Objective — Can you transcribe, word for word, the stretch of rows below from the line containing "You are a computer-use" through the line containing "will pyautogui.click(x=70, y=623).", with both of those lines included?

Dataset excerpts —
▬▬▬
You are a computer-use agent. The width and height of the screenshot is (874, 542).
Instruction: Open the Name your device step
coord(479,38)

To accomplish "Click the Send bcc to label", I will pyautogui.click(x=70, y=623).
▬▬▬
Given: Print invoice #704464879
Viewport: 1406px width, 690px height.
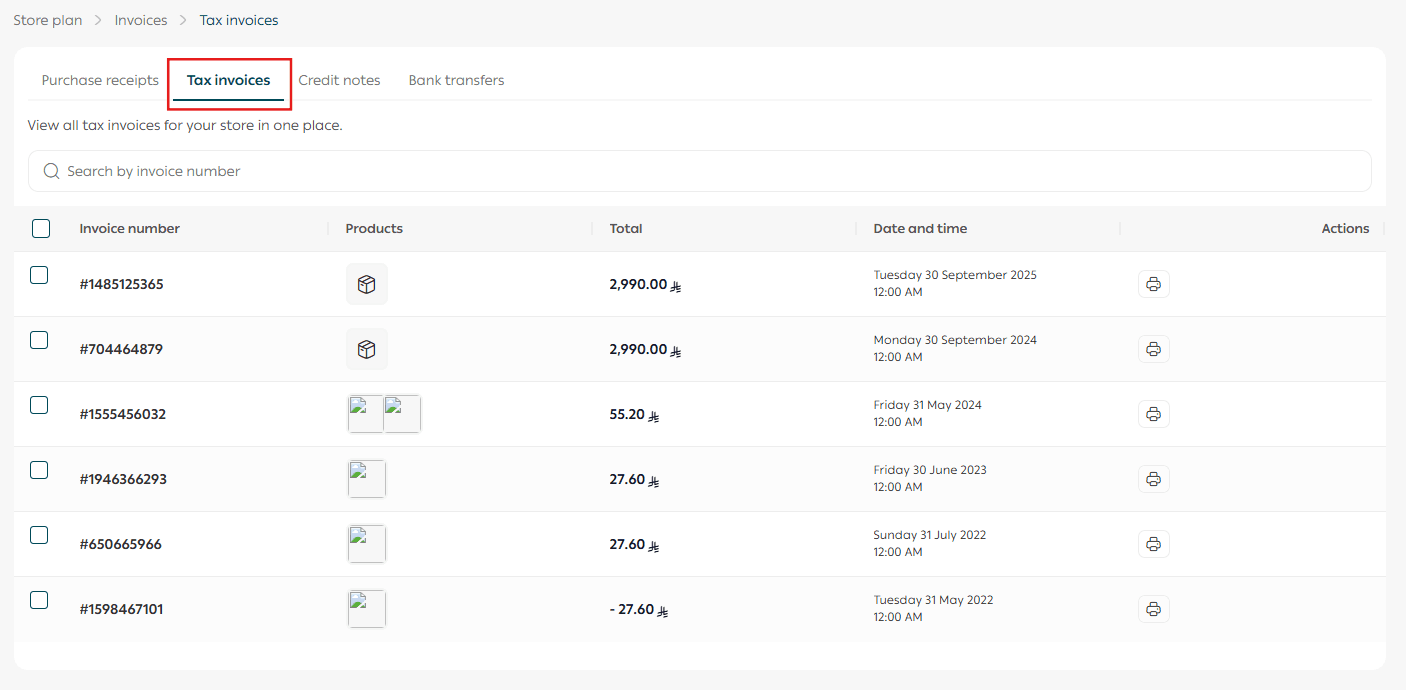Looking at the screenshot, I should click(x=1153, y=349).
▬▬▬
Exercise solution —
You are a computer-use agent. The width and height of the screenshot is (874, 542).
Instruction: Open the Name your device step
coord(479,38)

To accomplish "Click the Send bcc to label", I will pyautogui.click(x=70, y=623).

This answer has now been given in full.